╭──
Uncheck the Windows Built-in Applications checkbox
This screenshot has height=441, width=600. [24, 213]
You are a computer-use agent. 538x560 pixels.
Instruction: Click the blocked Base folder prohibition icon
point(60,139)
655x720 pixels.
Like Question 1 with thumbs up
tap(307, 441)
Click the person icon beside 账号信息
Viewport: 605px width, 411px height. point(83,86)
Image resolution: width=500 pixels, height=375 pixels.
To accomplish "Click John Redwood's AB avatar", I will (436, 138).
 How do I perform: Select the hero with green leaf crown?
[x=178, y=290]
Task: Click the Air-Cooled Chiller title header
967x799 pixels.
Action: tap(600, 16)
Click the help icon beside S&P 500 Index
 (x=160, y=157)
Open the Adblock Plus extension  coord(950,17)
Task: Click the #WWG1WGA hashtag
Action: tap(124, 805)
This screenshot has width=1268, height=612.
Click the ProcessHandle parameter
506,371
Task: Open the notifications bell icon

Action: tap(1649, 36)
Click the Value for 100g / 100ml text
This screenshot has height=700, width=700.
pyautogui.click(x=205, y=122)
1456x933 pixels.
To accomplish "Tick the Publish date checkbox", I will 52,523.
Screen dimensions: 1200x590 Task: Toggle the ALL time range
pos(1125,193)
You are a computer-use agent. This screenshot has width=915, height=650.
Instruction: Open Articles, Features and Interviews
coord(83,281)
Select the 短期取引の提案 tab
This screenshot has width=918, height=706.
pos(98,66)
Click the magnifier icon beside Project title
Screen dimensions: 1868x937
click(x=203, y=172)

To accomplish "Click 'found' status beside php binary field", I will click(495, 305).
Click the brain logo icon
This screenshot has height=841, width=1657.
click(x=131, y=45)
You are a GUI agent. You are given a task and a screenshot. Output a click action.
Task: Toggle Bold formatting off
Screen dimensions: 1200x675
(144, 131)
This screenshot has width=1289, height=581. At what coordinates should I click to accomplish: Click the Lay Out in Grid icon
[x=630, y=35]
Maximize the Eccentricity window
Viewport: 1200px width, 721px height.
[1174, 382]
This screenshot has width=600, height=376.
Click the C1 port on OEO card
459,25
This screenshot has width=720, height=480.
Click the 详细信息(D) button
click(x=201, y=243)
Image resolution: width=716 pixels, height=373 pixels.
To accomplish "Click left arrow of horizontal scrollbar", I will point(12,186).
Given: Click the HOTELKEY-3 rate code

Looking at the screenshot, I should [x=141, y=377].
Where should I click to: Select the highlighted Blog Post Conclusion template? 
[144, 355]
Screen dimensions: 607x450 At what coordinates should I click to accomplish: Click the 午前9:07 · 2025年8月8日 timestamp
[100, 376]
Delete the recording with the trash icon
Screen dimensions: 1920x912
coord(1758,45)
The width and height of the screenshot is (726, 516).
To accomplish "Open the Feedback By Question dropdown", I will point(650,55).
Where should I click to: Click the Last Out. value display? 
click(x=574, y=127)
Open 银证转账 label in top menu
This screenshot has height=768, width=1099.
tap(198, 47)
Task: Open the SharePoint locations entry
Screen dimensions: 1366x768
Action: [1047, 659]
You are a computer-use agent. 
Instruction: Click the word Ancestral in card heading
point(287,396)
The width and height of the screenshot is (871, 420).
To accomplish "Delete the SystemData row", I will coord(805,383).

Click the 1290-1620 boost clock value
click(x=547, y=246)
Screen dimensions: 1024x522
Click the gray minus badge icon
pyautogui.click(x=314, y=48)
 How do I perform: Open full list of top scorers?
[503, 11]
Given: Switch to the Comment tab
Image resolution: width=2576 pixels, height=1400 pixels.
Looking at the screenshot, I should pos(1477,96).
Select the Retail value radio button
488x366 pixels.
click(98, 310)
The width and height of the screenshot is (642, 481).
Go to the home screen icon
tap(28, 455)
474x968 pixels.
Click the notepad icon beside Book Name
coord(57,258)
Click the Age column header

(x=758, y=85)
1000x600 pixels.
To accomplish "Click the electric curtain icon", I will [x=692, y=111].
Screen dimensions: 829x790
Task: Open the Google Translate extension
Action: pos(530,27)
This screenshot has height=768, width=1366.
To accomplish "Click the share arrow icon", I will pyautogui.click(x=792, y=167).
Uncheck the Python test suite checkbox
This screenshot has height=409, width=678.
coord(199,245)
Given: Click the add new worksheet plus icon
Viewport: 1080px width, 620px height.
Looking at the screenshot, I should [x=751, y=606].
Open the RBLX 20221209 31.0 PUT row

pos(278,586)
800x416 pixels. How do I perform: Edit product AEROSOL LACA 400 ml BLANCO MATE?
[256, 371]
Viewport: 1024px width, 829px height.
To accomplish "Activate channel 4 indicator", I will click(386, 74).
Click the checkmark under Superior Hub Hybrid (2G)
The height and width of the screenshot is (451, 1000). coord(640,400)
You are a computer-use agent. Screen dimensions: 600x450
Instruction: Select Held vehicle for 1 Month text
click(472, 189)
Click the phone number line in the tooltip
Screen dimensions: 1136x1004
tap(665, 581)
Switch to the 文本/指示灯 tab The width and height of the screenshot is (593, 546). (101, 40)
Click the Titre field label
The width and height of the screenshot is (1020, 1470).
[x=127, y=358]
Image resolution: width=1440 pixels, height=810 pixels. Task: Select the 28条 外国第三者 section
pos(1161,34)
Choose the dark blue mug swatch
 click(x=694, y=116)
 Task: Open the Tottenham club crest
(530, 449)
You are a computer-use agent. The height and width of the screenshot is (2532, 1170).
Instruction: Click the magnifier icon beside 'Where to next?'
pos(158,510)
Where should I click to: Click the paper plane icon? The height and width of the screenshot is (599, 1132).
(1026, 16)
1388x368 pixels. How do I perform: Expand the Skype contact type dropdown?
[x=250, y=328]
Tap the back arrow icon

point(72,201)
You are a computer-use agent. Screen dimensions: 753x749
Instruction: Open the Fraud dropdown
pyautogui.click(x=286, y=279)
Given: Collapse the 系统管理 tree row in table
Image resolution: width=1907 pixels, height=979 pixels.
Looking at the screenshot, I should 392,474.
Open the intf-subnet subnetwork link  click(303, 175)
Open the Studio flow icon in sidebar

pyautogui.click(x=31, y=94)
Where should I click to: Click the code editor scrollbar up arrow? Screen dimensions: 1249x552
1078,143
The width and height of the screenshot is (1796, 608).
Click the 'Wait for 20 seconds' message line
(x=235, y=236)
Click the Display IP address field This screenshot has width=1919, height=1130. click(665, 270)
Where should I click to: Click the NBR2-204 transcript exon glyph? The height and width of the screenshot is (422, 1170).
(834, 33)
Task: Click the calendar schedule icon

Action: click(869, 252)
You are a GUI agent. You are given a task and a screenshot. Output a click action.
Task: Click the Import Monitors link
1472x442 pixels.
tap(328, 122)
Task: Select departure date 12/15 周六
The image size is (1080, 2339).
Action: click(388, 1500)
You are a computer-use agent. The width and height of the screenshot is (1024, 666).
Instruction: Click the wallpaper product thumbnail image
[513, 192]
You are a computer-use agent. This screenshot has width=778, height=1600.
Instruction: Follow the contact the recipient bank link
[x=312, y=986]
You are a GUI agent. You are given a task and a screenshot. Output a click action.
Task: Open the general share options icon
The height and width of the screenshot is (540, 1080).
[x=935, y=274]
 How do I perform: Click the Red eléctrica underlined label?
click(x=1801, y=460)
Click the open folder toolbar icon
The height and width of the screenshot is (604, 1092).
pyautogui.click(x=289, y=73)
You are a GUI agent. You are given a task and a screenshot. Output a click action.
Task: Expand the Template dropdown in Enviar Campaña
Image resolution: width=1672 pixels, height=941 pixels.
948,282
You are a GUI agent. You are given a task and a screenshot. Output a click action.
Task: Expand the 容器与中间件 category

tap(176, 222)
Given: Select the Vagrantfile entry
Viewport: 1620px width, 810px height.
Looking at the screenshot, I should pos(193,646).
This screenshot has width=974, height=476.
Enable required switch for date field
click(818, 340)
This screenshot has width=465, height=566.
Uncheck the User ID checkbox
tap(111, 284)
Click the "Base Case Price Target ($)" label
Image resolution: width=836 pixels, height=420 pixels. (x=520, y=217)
╰──
Which lines contain "computer"? Copy each of them from the listing.

WRITTEN SOLUTION:
You are a computer-use agent. 538x560 pixels.
You are a computer-use agent. This screenshot has width=915, height=650.
You are a computer-use agent. 
You are a computer-use agent. Screen dimensions: 600x450
You are a computer-use agent. The height and width of the screenshot is (2532, 1170).
You are a computer-use agent. Screen dimensions: 753x749
You are a computer-use agent. The width and height of the screenshot is (1024, 666).
You are a computer-use agent. This screenshot has width=778, height=1600.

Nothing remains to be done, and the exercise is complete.